# start of ENTRIES PROVIDED

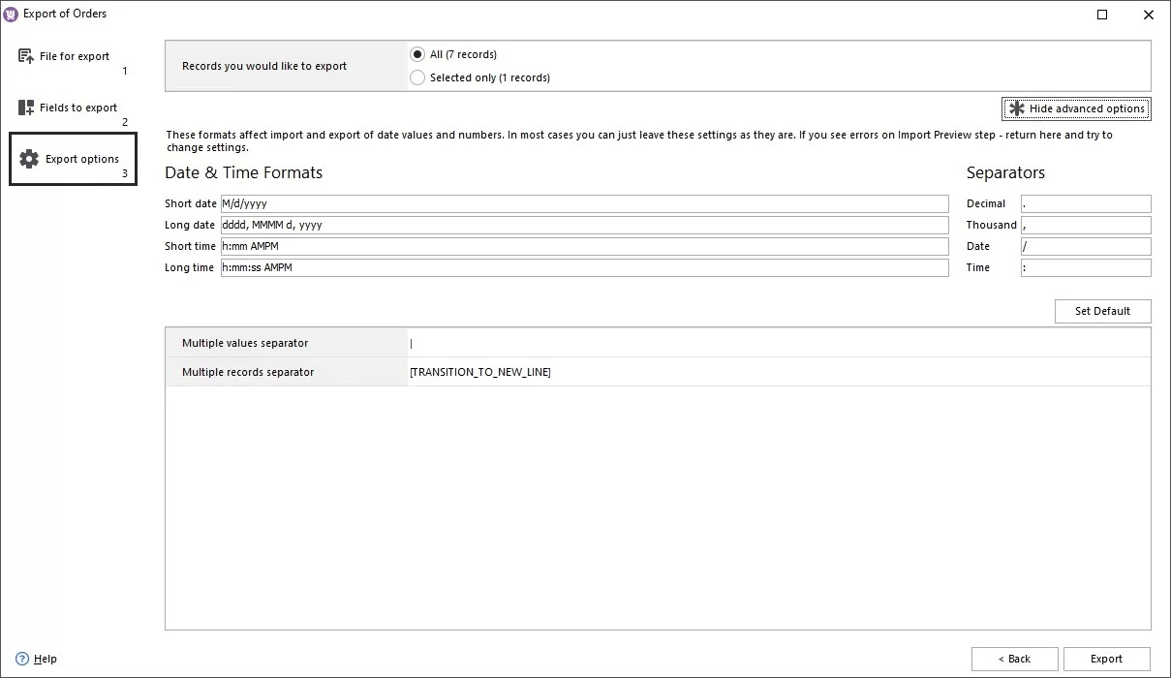Go back using the Back button
The width and height of the screenshot is (1171, 678).
pyautogui.click(x=1014, y=659)
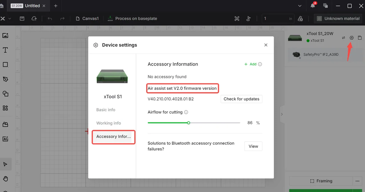Switch to Working info tab
Image resolution: width=365 pixels, height=192 pixels.
coord(109,123)
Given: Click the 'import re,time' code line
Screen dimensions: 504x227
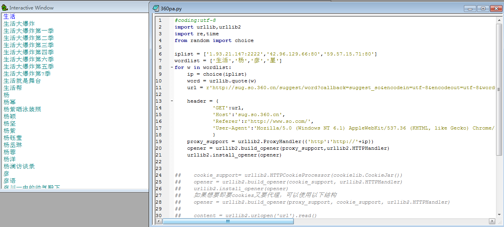Looking at the screenshot, I should (196, 34).
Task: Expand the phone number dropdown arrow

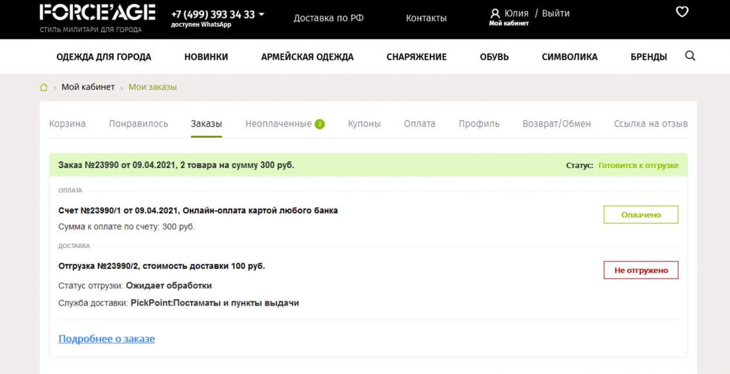Action: tap(261, 14)
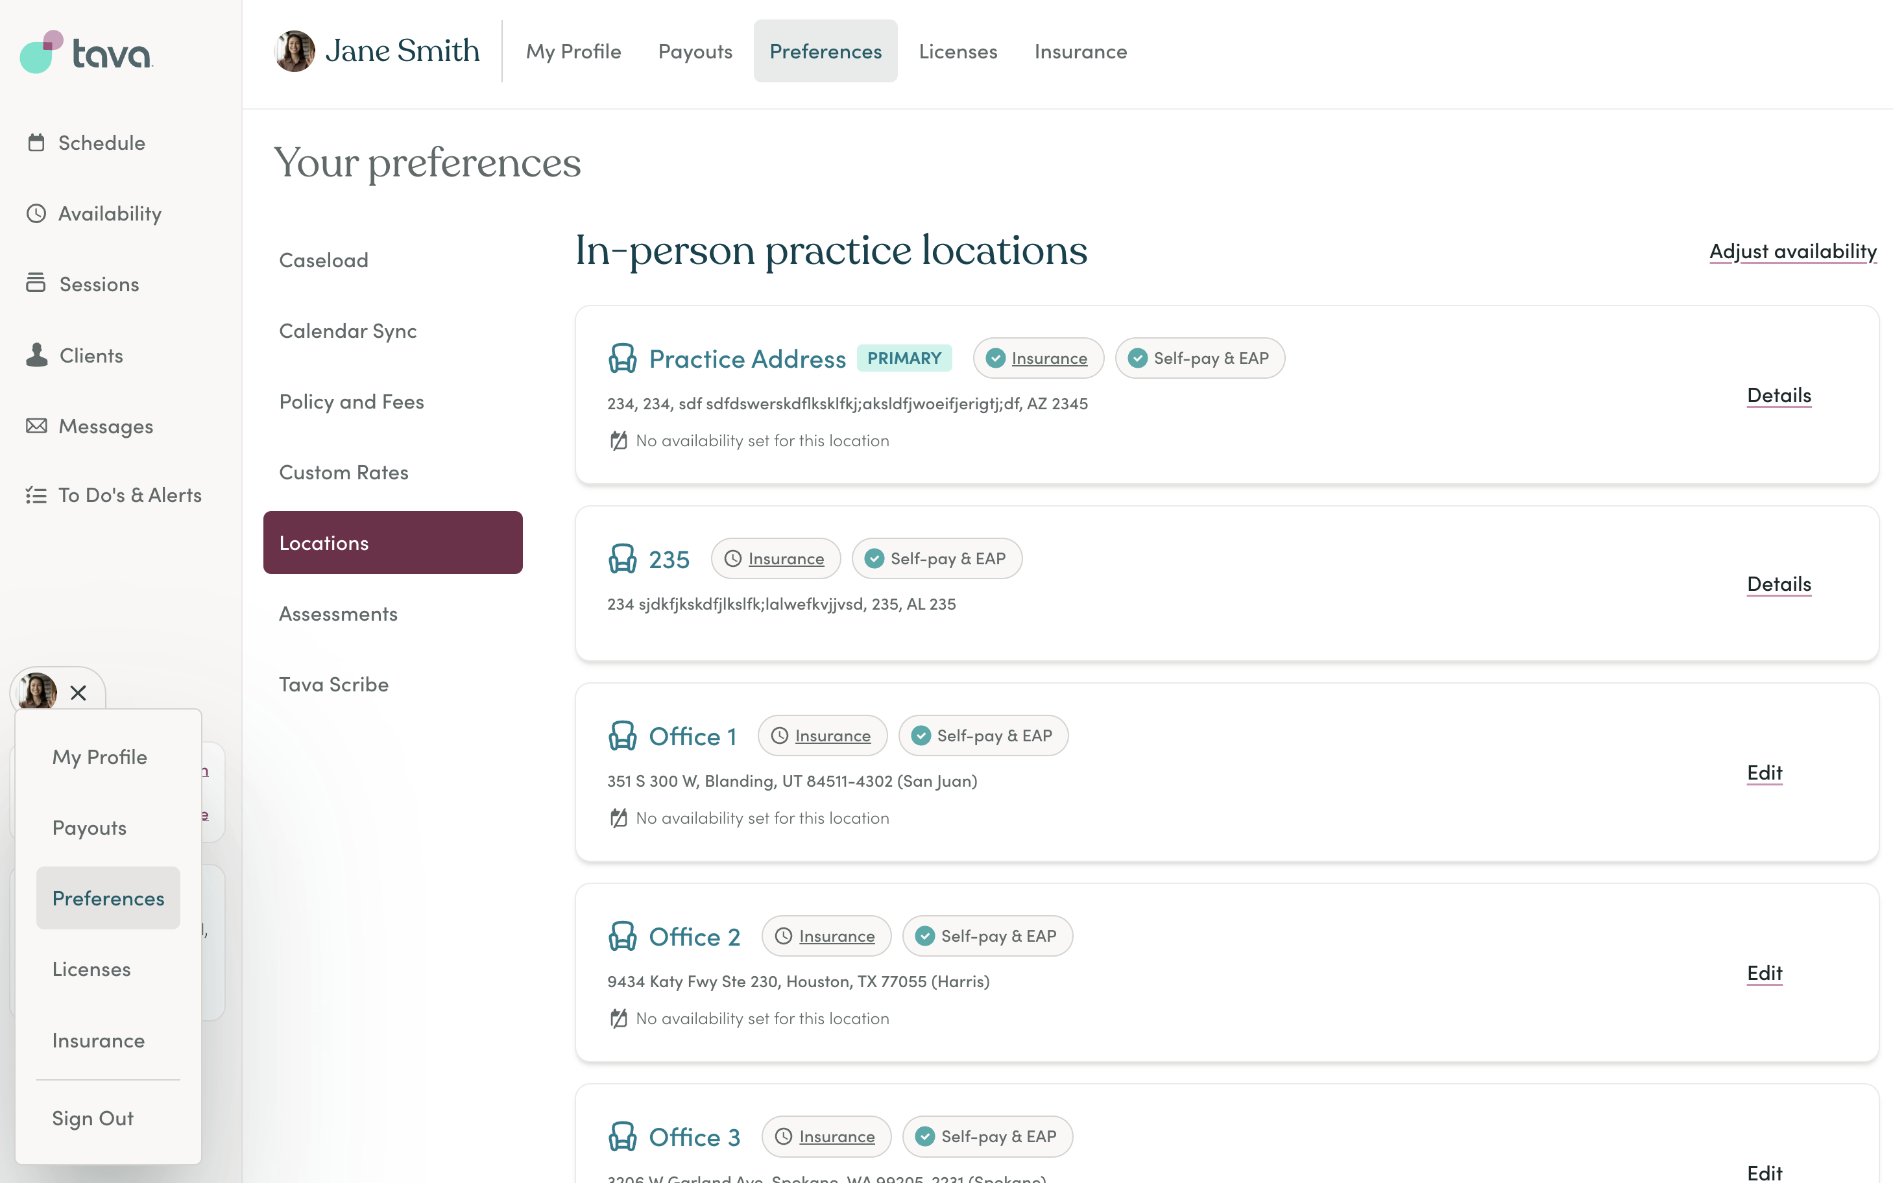Open Clients via its person icon
The image size is (1893, 1183).
(36, 355)
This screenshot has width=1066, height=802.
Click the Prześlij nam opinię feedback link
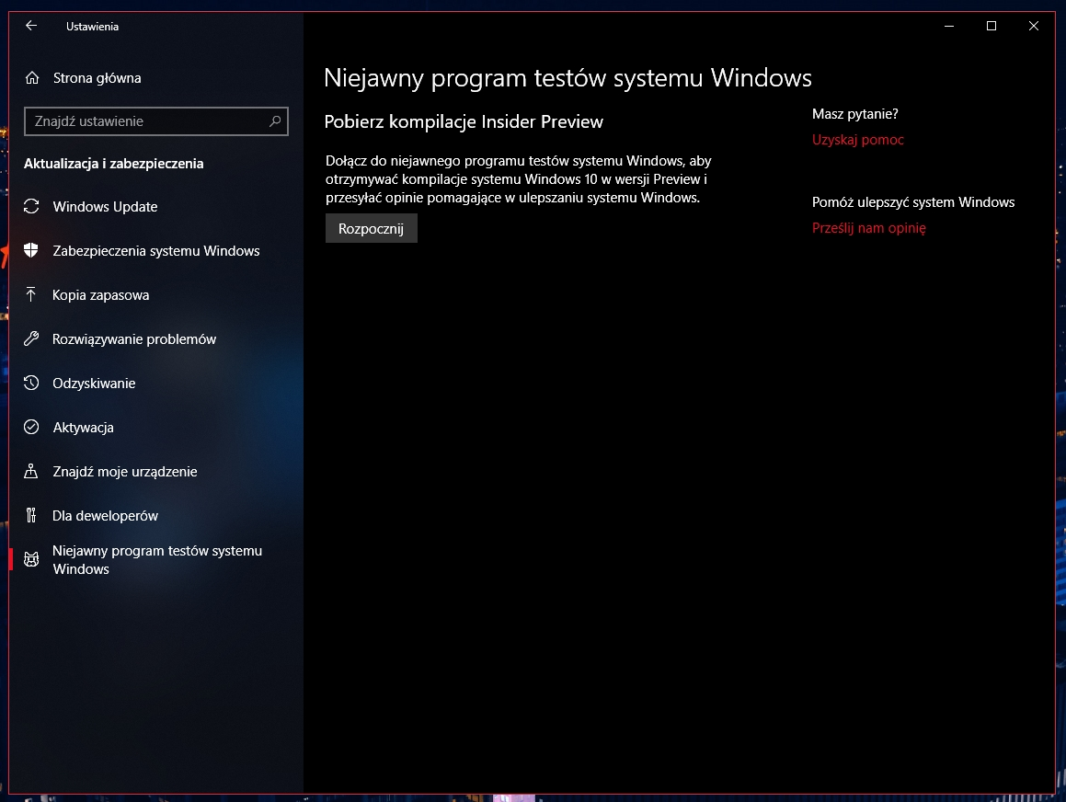tap(868, 228)
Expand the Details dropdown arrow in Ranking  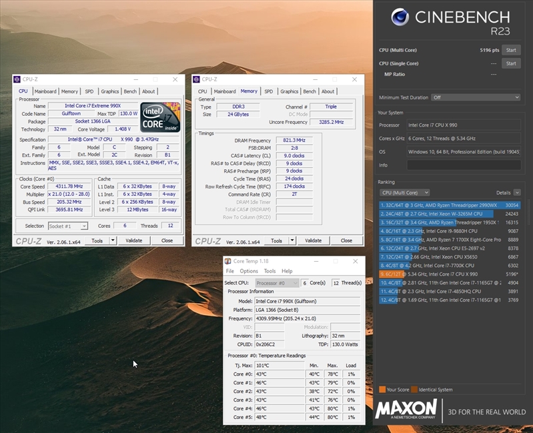(516, 193)
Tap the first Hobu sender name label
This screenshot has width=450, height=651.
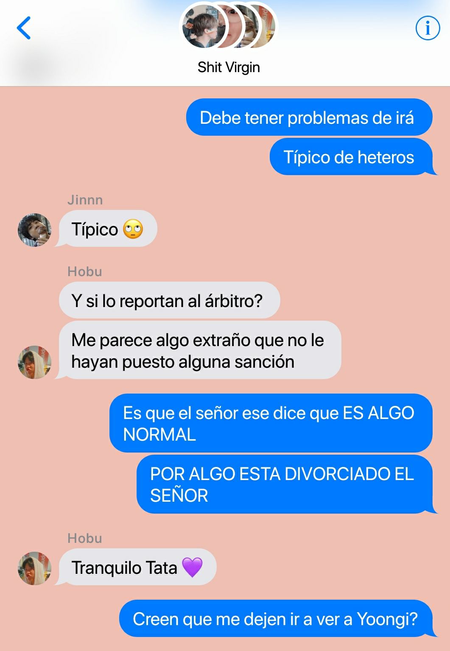tap(85, 271)
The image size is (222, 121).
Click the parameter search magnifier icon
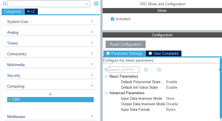pos(106,70)
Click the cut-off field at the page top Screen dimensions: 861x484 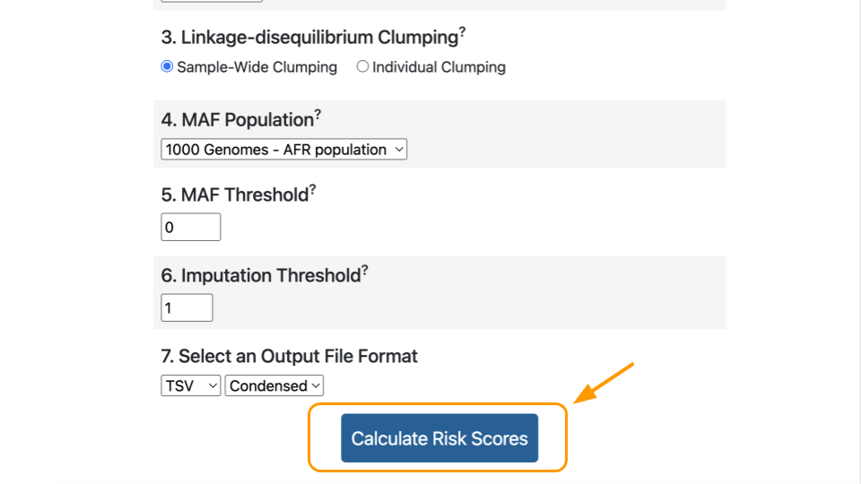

# end of ENTRIES PROVIDED

● EXERCISE DIRECTIONS:
Rescale the material from the line with "Tap the first Hobu sender name label" through the end of the material, and reproduce only those lines, requests included. Multiply every coordinate in the answers by 2.45 and round to whole numbers, with halves rounded up. Leave the pictures out.

● SOLVED EXERCISE:
Tap the first Hobu sender name label
This screenshot has width=450, height=651.
tap(208, 664)
The image size is (222, 121).
Click the parameter search magnifier icon
pos(260,172)
Click the cut-off field at the page top Screen dimensions: 861x484 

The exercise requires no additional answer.